## INSTRUKSI 1
Sebutkan semua tokoh yang disebut namanya dalam tulisan tentang perbedaan pendapat di kalangan muslim.
## INSTRUKSI 2
Jawablah pertanyaan berikut berdasarkan tulisan tentang perbedaan pendapat di kalangan muslim.
(a) Menurut Imam Syafi`i, bagaimana hukum membaca Basmalah ketika membaca Fatihah dalam shalat?
(b) Apa yang dilakukan para sahabat ketika bepergian dengan Rasulullah saw. pada hari puasa?
(c) Kalimat apa yang dituliskan pada buku-buku yang disebut bertebaran dan sangat laku?
## INSTRUKSI 3
Lanjutkan tulisan tentang perbedaan pendapat di kalangan muslim mulai setelah kalimat terakhirnya.

## TEKS BACAAN
──────────

Laman

29 Jul 2011

Berbeda bukan berarti terpecah!!

Al-Qur'an dan Sunnah bukan barang jual beli, atau alat untuk saling caci maki.

Ada yang aneh di kalangan muslim saat ini, di sekitar kita bahkan di berbagai belahan dunia. Ketika perbedaan pendapat sudah bukan lagi sebagai ajang untuk saling introspeksi, saling belajar dan toleransi, namun telah jauh menjadi perpecahan, saling tuduh, bahkan permusuhan. Pernah kutulis di postingan yang lain, bahwa “Ikhtilaf” bukan berarti “Iftiraq”. Berbeda bukan berarti terpecah!



Ambil contoh dalam riwayat dari Ibnu Umar bahwa para sahabat bepergian dengan Rasulullah saw. ketika hari puasa, lalu sebagian mereka berbuka dan sebagian lainnya meneruskan puasa hingga maghrib, namun tak ada satupun sahabat yang mencela sahabat yang lain. Imam Malik berpendapat bahwa Basmalah tidak boleh dibaca ketika membaca Fatihah dalam shalat, Imam Syafi`i berpendapat bahwa Basmalah wajib dibaca seperti ayat Fatihah lainnya. Namun, Imam Syafi`i tak pernah sekalipun berkata jelek terhadap Imam Malik, begitu pun sebaliknya.

Kembali ke baris pertama, Al-Qur'an dan Sunnah seakan menjadi hal yang laku untuk diperdagangkan. Buku-buku yang menuliskan “Kembali kepada Al-Qur'an dan Sunnah” atau sejenisnya bertebaran dan sangat laku. Pengajian-pengajian dengan motto yang sama juga bertebaran dan banyak diikuti. Memang itu bagus! Sangat bagus! Mengingatkan umat muslim agar merujuk kepada keduanya. Hanya saja 'terkadang', ketika kalimat itu didengungkan dalam sebuah perbedaan pendapat, seolah-olah orang yang dikatai itu sama sekali tidak menjadikan keduanya sebagai sumber. Padahal tidak seperti itu.

──────────

## DATA EKSTRAKSI
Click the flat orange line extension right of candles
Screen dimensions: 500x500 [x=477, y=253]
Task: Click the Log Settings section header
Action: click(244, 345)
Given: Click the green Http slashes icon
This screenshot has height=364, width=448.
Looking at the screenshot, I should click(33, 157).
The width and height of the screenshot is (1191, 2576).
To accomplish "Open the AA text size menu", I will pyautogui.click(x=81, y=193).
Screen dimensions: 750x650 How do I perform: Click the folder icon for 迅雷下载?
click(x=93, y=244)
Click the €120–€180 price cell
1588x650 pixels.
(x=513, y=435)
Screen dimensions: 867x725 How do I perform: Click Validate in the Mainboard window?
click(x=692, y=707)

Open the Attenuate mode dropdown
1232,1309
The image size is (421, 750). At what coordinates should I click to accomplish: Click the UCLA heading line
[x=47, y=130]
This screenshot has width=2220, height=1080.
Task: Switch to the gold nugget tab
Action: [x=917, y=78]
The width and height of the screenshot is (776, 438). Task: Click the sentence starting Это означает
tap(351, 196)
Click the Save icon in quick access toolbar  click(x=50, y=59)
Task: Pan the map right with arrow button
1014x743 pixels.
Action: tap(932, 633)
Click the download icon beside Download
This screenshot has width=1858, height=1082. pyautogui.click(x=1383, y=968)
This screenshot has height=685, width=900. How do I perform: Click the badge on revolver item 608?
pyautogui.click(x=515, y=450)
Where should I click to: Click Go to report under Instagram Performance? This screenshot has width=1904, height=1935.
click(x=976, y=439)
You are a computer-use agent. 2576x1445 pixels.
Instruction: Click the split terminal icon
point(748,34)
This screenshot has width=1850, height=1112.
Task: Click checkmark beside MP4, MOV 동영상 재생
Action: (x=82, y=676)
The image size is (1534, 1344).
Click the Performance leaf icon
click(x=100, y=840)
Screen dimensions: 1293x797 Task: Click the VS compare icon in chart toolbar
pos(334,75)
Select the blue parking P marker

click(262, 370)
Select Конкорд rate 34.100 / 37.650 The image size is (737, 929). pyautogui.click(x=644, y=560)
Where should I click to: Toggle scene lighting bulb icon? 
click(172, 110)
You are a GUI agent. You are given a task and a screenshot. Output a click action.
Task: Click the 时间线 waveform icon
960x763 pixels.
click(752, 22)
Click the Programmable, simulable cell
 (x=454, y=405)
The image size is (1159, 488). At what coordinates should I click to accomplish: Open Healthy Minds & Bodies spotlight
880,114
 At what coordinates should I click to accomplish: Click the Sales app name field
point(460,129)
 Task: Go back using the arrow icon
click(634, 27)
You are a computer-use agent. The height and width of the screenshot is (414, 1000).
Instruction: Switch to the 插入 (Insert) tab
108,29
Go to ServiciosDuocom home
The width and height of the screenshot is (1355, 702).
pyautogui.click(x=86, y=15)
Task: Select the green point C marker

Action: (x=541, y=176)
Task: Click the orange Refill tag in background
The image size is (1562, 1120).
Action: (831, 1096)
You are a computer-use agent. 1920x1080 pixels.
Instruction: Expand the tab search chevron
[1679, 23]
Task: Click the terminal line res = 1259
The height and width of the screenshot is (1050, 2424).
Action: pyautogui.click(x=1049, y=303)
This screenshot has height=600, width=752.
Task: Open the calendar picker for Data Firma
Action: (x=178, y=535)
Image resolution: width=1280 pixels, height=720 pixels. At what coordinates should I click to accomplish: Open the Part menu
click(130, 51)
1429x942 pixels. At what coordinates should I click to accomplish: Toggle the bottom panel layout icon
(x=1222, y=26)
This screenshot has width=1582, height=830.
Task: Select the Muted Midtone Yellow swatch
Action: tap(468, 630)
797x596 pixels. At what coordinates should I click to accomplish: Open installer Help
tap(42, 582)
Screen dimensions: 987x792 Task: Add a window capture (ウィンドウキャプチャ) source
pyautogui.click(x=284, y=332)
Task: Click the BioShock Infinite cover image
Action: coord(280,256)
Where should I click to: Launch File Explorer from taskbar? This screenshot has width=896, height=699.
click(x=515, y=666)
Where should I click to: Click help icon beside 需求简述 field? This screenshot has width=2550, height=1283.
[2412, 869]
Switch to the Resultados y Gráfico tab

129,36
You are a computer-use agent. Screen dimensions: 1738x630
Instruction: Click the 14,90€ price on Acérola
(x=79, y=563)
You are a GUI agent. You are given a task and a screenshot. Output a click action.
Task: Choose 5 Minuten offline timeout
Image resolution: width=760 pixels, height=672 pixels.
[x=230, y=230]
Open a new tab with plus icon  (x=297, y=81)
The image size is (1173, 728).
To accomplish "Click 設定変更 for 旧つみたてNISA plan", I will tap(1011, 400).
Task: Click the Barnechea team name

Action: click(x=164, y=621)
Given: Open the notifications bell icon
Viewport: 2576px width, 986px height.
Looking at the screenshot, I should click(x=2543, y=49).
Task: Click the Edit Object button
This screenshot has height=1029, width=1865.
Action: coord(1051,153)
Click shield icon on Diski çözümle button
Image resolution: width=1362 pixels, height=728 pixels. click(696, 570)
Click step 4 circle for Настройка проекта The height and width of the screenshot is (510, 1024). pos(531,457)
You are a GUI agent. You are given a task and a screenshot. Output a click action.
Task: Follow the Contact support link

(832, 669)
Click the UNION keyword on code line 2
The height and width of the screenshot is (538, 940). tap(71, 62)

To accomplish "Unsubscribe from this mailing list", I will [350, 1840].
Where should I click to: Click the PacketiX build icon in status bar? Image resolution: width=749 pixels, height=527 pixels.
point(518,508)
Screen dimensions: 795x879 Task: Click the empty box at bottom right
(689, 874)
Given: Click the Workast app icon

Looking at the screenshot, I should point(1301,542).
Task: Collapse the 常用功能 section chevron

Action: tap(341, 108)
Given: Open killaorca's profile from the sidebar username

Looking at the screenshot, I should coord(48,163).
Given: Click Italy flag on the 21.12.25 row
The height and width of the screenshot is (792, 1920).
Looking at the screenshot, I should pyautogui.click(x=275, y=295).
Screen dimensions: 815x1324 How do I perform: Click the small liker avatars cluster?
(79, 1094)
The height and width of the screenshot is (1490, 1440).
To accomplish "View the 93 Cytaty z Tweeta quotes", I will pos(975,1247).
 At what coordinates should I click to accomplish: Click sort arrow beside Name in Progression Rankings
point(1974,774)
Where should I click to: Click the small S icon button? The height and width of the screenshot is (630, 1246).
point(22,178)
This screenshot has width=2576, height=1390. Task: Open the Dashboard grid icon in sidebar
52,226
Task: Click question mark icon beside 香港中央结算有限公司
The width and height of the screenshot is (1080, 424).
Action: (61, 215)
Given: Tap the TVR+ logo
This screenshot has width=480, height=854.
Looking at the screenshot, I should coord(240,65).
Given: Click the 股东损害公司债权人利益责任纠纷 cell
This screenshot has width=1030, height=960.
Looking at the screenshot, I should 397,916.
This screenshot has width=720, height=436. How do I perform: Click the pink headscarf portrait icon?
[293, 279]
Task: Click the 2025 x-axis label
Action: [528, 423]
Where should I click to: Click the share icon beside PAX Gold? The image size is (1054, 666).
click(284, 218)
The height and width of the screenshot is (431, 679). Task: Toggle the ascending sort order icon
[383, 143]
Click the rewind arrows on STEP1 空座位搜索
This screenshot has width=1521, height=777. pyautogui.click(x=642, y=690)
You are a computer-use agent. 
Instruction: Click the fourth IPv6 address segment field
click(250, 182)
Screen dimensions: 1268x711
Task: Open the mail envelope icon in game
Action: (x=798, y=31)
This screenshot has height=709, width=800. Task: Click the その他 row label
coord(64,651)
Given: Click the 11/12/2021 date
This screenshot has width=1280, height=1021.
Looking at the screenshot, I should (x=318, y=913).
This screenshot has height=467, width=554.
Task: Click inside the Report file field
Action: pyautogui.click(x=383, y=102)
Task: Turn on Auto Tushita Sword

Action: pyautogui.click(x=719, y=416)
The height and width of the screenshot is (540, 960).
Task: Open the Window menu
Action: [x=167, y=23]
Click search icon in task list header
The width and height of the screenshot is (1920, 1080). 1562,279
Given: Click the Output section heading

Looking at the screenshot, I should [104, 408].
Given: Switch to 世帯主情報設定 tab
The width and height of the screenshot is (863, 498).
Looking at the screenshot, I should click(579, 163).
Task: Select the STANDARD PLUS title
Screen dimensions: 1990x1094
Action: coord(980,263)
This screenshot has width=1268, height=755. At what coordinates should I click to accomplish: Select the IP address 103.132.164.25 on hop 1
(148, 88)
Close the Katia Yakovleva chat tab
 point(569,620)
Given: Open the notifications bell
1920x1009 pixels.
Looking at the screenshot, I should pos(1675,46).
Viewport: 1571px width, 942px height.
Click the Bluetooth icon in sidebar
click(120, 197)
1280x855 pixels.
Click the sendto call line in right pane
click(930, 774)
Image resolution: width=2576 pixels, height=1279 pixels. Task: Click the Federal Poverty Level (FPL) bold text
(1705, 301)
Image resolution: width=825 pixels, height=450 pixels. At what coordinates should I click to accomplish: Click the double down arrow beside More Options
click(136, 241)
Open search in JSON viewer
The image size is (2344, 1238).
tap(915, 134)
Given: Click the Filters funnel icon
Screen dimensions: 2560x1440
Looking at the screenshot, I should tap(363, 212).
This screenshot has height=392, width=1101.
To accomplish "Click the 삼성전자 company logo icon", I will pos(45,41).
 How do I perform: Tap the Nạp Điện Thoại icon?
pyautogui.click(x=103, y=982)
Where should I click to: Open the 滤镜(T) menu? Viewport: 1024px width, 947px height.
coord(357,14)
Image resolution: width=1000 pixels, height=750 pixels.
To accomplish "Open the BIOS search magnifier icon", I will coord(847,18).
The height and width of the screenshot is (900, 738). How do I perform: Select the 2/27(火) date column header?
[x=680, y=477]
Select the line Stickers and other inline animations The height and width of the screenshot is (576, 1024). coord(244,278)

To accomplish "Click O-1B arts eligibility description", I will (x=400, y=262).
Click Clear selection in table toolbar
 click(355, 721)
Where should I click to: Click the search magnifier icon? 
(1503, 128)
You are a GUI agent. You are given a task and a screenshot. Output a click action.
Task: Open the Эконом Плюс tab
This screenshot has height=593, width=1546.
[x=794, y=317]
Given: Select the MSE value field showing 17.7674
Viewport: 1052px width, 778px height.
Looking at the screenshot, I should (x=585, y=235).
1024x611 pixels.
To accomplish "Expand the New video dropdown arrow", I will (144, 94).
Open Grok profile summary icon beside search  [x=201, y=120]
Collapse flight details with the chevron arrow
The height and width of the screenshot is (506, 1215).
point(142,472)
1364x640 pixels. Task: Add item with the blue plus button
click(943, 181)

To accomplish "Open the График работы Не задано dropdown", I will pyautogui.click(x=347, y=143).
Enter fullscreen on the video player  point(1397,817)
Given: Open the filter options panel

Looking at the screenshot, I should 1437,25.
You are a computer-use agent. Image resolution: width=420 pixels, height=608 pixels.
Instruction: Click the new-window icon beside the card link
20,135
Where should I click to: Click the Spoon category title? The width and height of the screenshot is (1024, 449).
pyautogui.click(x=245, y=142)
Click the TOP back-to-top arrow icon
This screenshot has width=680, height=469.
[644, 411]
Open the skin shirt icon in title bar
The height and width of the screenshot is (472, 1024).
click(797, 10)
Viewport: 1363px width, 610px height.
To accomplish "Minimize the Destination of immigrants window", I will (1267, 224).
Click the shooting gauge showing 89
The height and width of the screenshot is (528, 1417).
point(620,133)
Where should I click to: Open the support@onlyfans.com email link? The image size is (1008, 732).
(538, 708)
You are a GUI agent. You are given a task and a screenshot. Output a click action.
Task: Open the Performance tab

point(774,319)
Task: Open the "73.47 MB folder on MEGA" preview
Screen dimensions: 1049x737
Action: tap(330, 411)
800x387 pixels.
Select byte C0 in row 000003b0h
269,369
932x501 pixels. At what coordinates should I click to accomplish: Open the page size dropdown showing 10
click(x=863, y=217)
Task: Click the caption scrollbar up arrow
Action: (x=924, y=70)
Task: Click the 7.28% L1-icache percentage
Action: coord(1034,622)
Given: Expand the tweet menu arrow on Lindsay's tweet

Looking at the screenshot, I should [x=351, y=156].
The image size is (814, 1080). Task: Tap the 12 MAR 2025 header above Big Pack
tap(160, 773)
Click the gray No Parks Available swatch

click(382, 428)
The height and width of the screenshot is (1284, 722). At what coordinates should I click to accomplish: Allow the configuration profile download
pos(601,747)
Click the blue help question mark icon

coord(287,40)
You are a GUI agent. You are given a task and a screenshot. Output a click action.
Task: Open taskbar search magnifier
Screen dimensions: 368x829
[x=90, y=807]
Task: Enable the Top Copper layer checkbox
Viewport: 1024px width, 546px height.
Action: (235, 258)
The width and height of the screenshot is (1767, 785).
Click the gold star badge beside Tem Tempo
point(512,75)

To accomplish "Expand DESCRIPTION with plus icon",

──────────

## JAWABAN TUGAS 1
Ibnu Umar; Rasulullah saw.; Imam Malik; Imam Syafi`i

## JAWABAN TUGAS 2
(a) Basmalah wajib dibaca seperti ayat Fatihah lainnya.
(b) Sebagian mereka berbuka, sebagian lainnya meneruskan puasa hingga maghrib.
(c) “Kembali kepada Al-Qur'an dan Sunnah” atau sejenisnya.

## JAWABAN TUGAS 3
Zaman semakin berubah, namun teks dalil akan tetap dan tidak akan berubah. Ketika zaman semakin maju, akan banyak hal terjadi yang hukumnya tidak kita temui dalam Al-Qur'an dan sunnah. Kloning, Menentukan Kelamin Janin, Mencangkok organ tubuh, Menyewakan rahim, meratakan gigi, operasi merubah bentuk tubuh dan berbagai masalah baru yang timbul dan tidak ditemukan dalilnya di dalam keduanya. Dalam hal ini, dibutuhkan seorang mujtahid yang memiliki naluri fikih dan telah mencukupi syarat-syarat untuk menentukan hukum tersebut. Namun, ketika permasalahan ini dipegang oleh orang yang kurang memahami aturan berijtihad, lalu datang ucapan “Kembali kepada Al-Qur'an dan sunnah”, maka semua hal tadi akan menjadi haram karena tidak akan ditemukan dalilnya di dalam keduanya. Maka orang sumbing biarlah sumbing, orang gagal ginjal biarlah gagal ginjal. Yang ada, nanti Segala macam inofasi dalam ilmu pengetahuan yang berkaitan dengan keseharian manusia akan bertentangan dengan Al-Qur'an dan Sunnah, karena tidak ada dalilnya!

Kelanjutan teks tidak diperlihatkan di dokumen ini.